> EXERCISES
1 - In the cobia fishing thread, what did QBALL's fish weigh once it was back at the dock?
2 - Repeat the cobia fishing thread word for word, from "## catman (May" to "reel his in?".
3 - Pick up the cobia fishing thread after its last post and keep it going.

> EXCERPTED PASSAGE
* Start *

# Cobia



## QBALL (Jun 26, 2014)

Huntsman and i went down to NORFOLK to do some Cobia fishing again and we were not disappointed. we had great weather, no wind and plenty of fish! we had a our first fish on board 20 minutes after leaving the dock.20 minutes after that and Huntsman pulled in a whopper at 45" and earned himself a a citation. then about a half hour later it was my turn and i was battling a fish that didnt want to be caught. about 25 yds out i caught a glimpse of him as he leaped out the water. This fish was HUGE! After fighting him to the side of the boat a couple times i wore him out enough to get him netted and on deck. all i could say was OMG!!! This was the biggest fish id ever seen alive and definitely the biggest i ever caught. we couldnt weigh him on the deck because he maxed out the scale on the boat. once we got back to the dock he weighed in at 74 lbs and 56" A MONSTER FISH!! I EARNED MYSELF A CITATION  6/11/16 was a day fishing that you dream about and we lived it!!!


----------



## catman (May 28, 2001)

Now that's what I'm talkin' 'bout. Sign me up.


----------



## Lipyourown (May 11, 2005)

Good night Irene! What a fish. Congrats. Be honest, how much help did you need to give huntsman to reel his in?


----------



## 1BadF350 (Jul 19, 2006)

Good God Man!!!! Nice fish Q!!


----------



## fish-on (May 12, 2002)

Awesome!!! and nice shirt...HTTR!


----------



## cocoflea (Aug 1, 2002)

Nice fish thanks for sharing


----------



## akhan (Mar 17, 2011)

Its a COW bruv! bettin that you are set for the next few weeks for good dinner!


----------



## KAYO (Jun 21, 2002)

Quite a catch!!! 
Thanks for the report.


----------



## ncdead (Jun 16, 2015)

Great fish....nice work!!


----------



## andypat (Jan 7, 2004)

Holy Crap!! What a cobia. Largest one I have ever seen. I bet you were shaking after landing that one. Great Picture too.


----------



## Hueski (Feb 5, 2012)

Nice catch Q, hell of a catch


----------



## Stinky_Pete (Mar 28, 2011)

Holy cow!!!!!


----------



## QBALL (Jun 26, 2014)

Lol @ Lipyourown &#55357;&#56834;&#55357;&#56834;&#55357;&#56834;&#55357;&#56834;
Thanks fellas!


----------



## TunaFish (Aug 16, 2001)

Too much excitement and I missed this? Nice fish man!!! Congrats.

* End *

> GIVEN MATERIAL

* Start *

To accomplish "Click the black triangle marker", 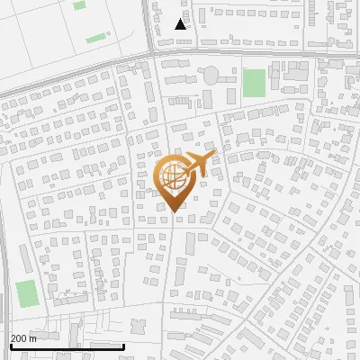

* End *

> RESULTS BY TASK
1 - 74 lbs.

2 -
## catman (May 28, 2001)

Now that's what I'm talkin' 'bout. Sign me up.


----------



## Lipyourown (May 11, 2005)

Good night Irene! What a fish. Congrats. Be honest, how much help did you need to give huntsman to reel his in?

3 -
----------



## crappie410 (Jun 5, 2015)

WOW now that is a beauty of a cobia great job


----------



## Thrifty Angler (May 5, 2002)

Just popped over to say congrats to you QBALL and also to Huntsman. 
Heading back to my forum of residence now. Don't want to seem like an invasive species. 
BTW: I'm curious about one thing. Why in the world did I have to come over to the MD board to read
about a fish that were caught in Va waters? Oh no...I'm probably now seen as a invasive species.


----------



## QBALL (Jun 26, 2014)

thrifty angler said:


> just popped over to say congrats to you qball and also to huntsman.
> Heading back to my forum of residence now. Don't want to seem like an invasive species.
> Btw: I'm curious about one thing. Why in the world did i have to come over to the md board to read
> about a fish that were caught in va waters? Oh no...i'm probably now seen as a invasive species.


thanks. Im a marylander so i posted it to my home board so my friends could see it. I dont post much on the va board.


----------



## surfnsam (Apr 28, 2008)

Nice catch!! Defiantly one to be proud of.


----------



## Huntsman (Mar 6, 2003)

Lipyourown said:


> Good night Irene! What a fish. Congrats. Be honest, how much help did you need to give huntsman to reel his in?


Always gonna hate...I still have those papers&#55357;&#56834;&#55357;&#56834;&#55357;&#56834;&#55357;&#56834;


----------



## Fishbreath (Nov 11, 2004)

@ Huntsman --- Brian, you gonna put up with that from Matt???  Hope all is well with you man! Congrats on the feesh!!!


----------



## QBALL (Jun 26, 2014)

Fishbreath said:


> @ Huntsman --- Brian, you gonna put up with that from Matt???  Hope all is well with you man! Congrats on the feesh!!!


opcorn:


----------



## Huntsman (Mar 6, 2003)

Fishbreath said:


> @ Huntsman --- Brian, you gonna put up with that from Matt???  Hope all is well with you man! Congrats on the feesh!!!


Lmbo Mil....he knows about them papers as well as Qball. Inside comedy I presume thats why there has been no reply


----------



## Huntsman (Mar 6, 2003)

Here ya go


----------



## Lipyourown (May 11, 2005)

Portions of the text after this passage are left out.